Cyberattacks on healthcare organisations 'out of control' - Check Point
There has been a 45% increase in cyberattacks on healthcare organisations worldwide in the last two months, making healthcare the most targeted industry by cyber criminals, according to new research from Check Point.
The Increase in global cyberattacks on healthcare sector is double the increase (+22%) in cyberattacks on all other industry sectors, the research found, while the average number of weekly attacks in the healthcare sector reached 626 per organisation during November, compared with 430 in previous months.
Surges in cyberattacks on the healthcare sector occurred mostly in Central Europe (+145%), followed by East Asia (+137%), Latin America (+112%), Europe (+67%) and North America (+37%). Canada experienced the most dramatic increase with over a 250% uptick in attacks, followed by Germany with a 220% increase. Attacks on Spain's healthcare sector doubled.
According to the research, the increase in attacks involves a range of attack vectors, including ransomware, botnets, remote code execution and DDoS attacks. Ransomware showed the largest increase and poses as the most significant malware threat to healthcare organisations, when compared to other industry sectors. The primary ransomware variant used in attacks is Ryuk, followed by Sodinokibi.
Omer Dembinsky, manager of data intelligence at Check Point, says cyberattacks on the global healthcare sector are "simply getting out of control".
"This is because targeting hospitals equates to fast money for cyber criminals. These criminals view hospitals as being more willing to meet their demands and actually pay ransoms," he says.
"Hospitals are completely overwhelmed with rises in coronavirus patients and recent vaccine programmes – so any interruption in hospital operations would be catastrophic.
"This past year, a number of hospital networks across the globe were successfully hit with ransomware attacks, making cyber criminals hungry for more," says Dembinsky.
"Furthermore, the usage of Ryuk ransomware emphasises the trend of having more targeted and tailored ransomware attacks rather than using a massive spam campaign, which allows the attackers to make sure they hit the most critical parts of the organisation and have a higher chance of getting their ransom paid."
Security tips for healthcare organisations
1. Look for Trojans – Ransomware attacks don't start with ransomware. Ryuk and other types of ransomware exploits usually start with an initial infection with a trojan. Often this trojan infection occurs days or weeks before the ransomware attack starts, so security professionals should look out for Trickbot, Emotet, Dridex and Cobalt Strike infections within their networks and remove them using threat hunting solutions – as these can all open the door for Ryuk.

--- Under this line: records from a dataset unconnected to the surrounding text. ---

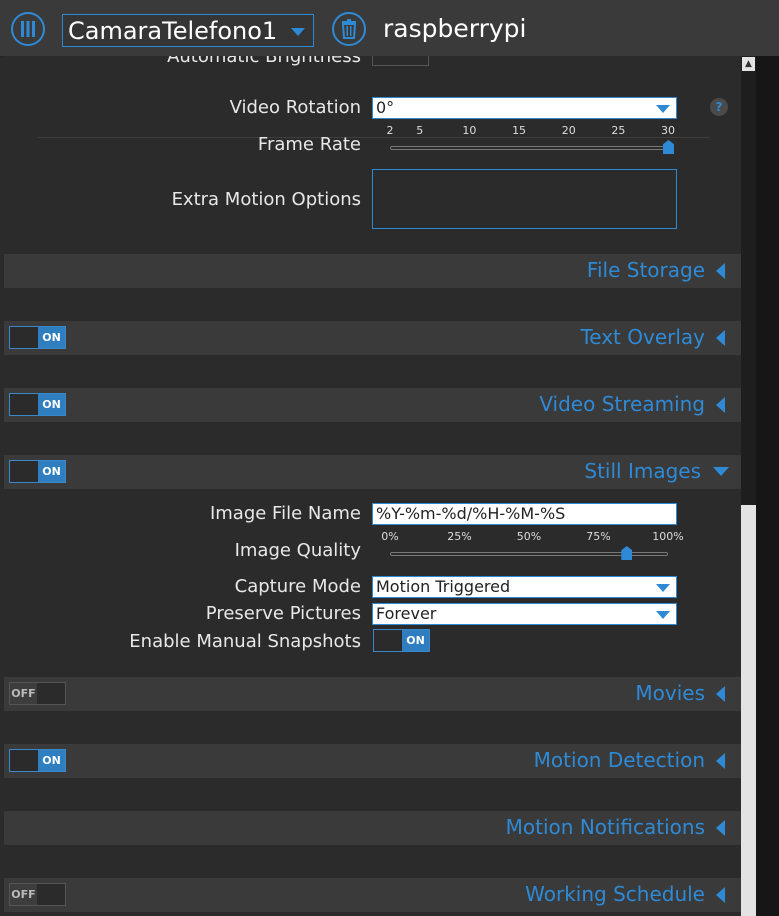 This screenshot has width=779, height=916. What do you see at coordinates (372, 405) in the screenshot?
I see `section-video-streaming: ON Video Streaming` at bounding box center [372, 405].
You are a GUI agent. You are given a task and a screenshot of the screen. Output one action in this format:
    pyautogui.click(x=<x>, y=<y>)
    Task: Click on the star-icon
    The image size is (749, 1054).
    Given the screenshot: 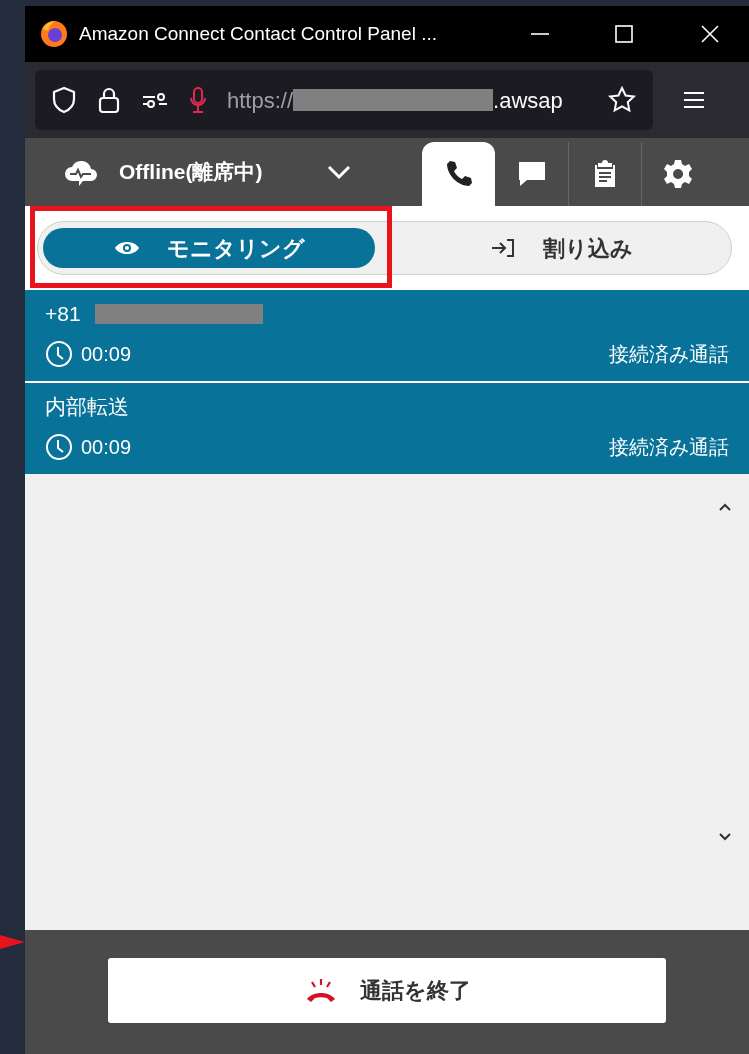 What is the action you would take?
    pyautogui.click(x=622, y=100)
    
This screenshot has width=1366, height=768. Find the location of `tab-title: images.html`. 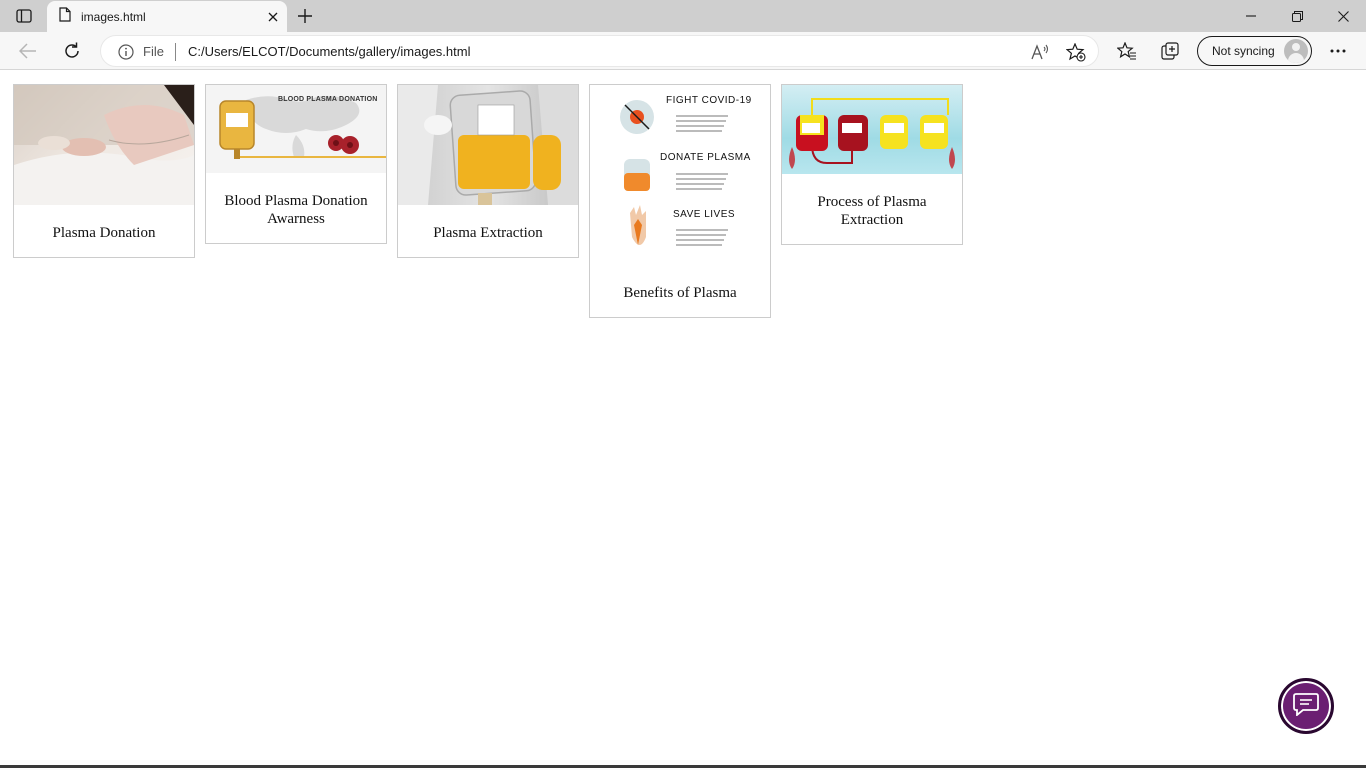

tab-title: images.html is located at coordinates (114, 16).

2. Raise your guard on weekends and holidays – most Ransomware attacks over the past year have taken place over the weekends and during holidays when IT and security staff are less likely to be working.
3. Use anti-ransomware solutions – although ransomware attacks are sophisticated, Anti-Ransomware solutions with a remediation feature are effective tools which enable organisations to revert back to normal operations in just a few minutes if an infection takes place.
4. Educate employees about malicious emails – Training users on how to identify and avoid potential ransomware attacks is crucial. As many of the current cyber-attacks start with a targeted phishing email that does not even contain malware, just a socially-engineered message that encourages the user to click on a malicious link, or to supply specific details. User education to help identify these types of malicious emails is often considered one of the most important defenses an organisation can deploy.
5. Patch virtually – the Federal recommendation is to patch old versions of software or systems, which could be impossible for hospitals as in many cases, systems cannot be patched. Therefore, we recommend using Intrusion Prevention System (IPS) with virtual patching capability to prevent attempts to exploit weaknesses in vulnerable systems or applications. An updated IPS helps your organisation stay protected.